# Looking for Land to lease or a Great Club



## LowcountryMan (May 18, 2009)

I am looking for land to lease or a GREAT club from middle Georgia to north Georgia!

I am looking for 200 to 300 acres of land to lease with a pond, streams, or river, and a good mixture of pine and hardwoods. This would be for me and my wife only.

I would consider a club (just for myself) if the ratio of acreage to hunter is high (100 acres or better) with deer & duck hunting, and Fishing. 

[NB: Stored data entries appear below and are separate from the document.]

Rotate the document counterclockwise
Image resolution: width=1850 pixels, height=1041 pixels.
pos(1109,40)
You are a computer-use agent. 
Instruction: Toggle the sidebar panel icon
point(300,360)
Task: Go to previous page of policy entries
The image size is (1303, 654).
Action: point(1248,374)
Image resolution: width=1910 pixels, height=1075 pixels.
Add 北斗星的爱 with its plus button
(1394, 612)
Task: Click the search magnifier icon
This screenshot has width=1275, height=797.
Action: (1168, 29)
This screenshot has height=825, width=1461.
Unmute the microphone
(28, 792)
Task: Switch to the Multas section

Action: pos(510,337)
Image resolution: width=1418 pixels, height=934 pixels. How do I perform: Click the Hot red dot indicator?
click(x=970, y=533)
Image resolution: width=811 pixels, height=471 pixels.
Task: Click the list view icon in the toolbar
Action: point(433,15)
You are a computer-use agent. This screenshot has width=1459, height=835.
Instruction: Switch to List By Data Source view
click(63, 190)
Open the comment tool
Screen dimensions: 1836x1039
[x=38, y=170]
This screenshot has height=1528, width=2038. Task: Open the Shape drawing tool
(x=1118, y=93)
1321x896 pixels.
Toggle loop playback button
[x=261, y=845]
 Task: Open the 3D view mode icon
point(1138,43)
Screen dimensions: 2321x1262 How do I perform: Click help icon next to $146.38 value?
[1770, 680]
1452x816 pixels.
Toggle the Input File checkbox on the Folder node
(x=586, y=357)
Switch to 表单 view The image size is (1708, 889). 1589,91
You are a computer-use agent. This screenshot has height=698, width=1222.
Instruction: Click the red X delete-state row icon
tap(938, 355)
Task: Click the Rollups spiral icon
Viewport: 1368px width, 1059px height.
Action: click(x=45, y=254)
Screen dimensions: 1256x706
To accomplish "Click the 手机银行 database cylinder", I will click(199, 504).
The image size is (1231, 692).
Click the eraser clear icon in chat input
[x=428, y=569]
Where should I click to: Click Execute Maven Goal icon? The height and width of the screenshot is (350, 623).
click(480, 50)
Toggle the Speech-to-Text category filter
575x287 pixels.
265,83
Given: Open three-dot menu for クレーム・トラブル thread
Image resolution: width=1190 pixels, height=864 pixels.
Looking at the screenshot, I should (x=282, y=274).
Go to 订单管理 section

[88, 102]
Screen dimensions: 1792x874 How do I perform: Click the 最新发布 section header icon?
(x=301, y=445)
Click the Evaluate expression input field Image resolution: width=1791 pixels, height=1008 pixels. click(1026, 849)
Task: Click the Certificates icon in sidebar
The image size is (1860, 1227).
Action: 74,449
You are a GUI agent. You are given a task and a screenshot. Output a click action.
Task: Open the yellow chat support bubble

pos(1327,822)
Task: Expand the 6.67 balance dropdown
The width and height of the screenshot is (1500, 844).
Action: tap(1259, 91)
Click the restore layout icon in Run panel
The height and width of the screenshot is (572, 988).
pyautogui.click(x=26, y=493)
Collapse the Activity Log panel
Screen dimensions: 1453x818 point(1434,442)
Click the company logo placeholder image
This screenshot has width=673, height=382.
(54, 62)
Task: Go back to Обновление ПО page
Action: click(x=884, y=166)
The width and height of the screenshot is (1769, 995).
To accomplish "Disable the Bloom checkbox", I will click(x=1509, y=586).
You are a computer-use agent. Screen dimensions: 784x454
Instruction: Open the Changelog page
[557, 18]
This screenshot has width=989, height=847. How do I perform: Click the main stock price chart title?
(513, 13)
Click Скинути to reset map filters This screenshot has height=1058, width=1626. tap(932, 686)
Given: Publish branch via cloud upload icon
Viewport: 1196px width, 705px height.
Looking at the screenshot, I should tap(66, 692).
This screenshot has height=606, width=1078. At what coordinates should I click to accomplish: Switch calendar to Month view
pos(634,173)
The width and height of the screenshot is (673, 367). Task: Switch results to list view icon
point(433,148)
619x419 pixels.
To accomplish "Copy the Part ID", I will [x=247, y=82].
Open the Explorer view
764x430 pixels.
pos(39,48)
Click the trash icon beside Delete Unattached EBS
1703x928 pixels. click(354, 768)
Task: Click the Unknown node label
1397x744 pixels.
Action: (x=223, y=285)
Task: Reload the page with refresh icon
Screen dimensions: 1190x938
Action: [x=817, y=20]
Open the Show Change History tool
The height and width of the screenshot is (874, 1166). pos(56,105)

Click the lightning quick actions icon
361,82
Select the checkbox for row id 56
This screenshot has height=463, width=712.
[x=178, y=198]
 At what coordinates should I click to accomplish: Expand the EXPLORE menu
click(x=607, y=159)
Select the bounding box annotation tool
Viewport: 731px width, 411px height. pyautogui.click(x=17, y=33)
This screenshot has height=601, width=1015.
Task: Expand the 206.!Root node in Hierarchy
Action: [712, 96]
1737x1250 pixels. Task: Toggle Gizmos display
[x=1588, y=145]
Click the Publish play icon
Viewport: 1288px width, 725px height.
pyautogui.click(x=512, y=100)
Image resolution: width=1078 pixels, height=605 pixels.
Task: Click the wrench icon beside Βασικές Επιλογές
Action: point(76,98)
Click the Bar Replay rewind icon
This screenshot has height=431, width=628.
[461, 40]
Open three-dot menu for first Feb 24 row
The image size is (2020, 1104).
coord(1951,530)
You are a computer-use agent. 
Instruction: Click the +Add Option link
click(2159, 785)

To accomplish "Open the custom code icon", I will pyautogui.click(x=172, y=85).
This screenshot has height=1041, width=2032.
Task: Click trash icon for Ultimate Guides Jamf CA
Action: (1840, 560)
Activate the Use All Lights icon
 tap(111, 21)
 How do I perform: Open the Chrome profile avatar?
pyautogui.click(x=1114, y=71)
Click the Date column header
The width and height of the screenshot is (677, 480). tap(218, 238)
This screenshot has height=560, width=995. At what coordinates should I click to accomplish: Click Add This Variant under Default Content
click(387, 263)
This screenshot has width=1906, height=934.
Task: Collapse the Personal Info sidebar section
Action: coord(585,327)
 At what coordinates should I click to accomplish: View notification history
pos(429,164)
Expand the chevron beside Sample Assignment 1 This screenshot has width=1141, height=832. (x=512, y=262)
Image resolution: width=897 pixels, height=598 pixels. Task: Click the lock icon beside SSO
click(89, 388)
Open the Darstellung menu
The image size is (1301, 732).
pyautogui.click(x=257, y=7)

Most importantly is that the club is about respect for one another and respect for the land, great fellowship without Alcohol, developing longlasting friendships and developing a great deer herd. 

Thanks Bunches,
LowcountryMan


----------



## cowgirl1 (Jun 2, 2009)

1300 acres located in Telfair and Laurens County. Majority is located in Telfair County. For those of you who look for hunting land in Georgia know this area is known for producing 130+ class deer. 
This is a QDM. Trophy managed. 
We only have a few spots left. 
$950 for the year. 

Call Tommy Jones - 229-860-0214
Or you can email me at jodysnipes@hotmail.com


----------



## Leasehunter (Jun 12, 2009)

*Leasable tract with Pond in Emanuel County(Wadley GA)*

350 acres at $8.25/acre and insurance .10/acre
For more details call (478) 553-0203


----------



## c1blackboy (Jun 30, 2009)

we have 1100 acres in twiggs county right out side of maconwith DQM turkey and hogs no drinking family oriented club with boat landing on the river 500 a year.478-319-1233


----------



## eric jones (Jul 3, 2009)

Have 700 acres just north of Macon and south of Forsyth. Total of 10 members--$900 ea. Several food plots. Have had lease for 13 yrs and have averaged 15-25 per year. Not a QDM. Only responsible hunters. Mixed pine/hardwoods but mostly hardwoods. Good amount of turkey as well.Call-Eric at 770-677-1333.


----------



## Steve Thompson (Jul 7, 2009)

I'm selling as well as managing property in Jasper, Baldwin, Twiggs, Morgan, Green
If your still looking call me 706 473 3219


----------



## Flint Plantation (Jul 8, 2009)

We have several tracts in Middle Georgia.  
email sallyanngreen@gmail.com


----------



## jeffersonrandall (Aug 19, 2009)

our club is located in oglethrope co.  we have been there since 1967.  the club members are more like family than just club members.  If your intrested call summie smith @706-367-9881, he will be more than glad to tell you about us.  thanks. rs


----------



## jmcafee8922 (Aug 23, 2009)

*pm*

I sent you a private message. 

J. McAfee


----------



## timber ghost (Sep 6, 2009)

P/M sent


----------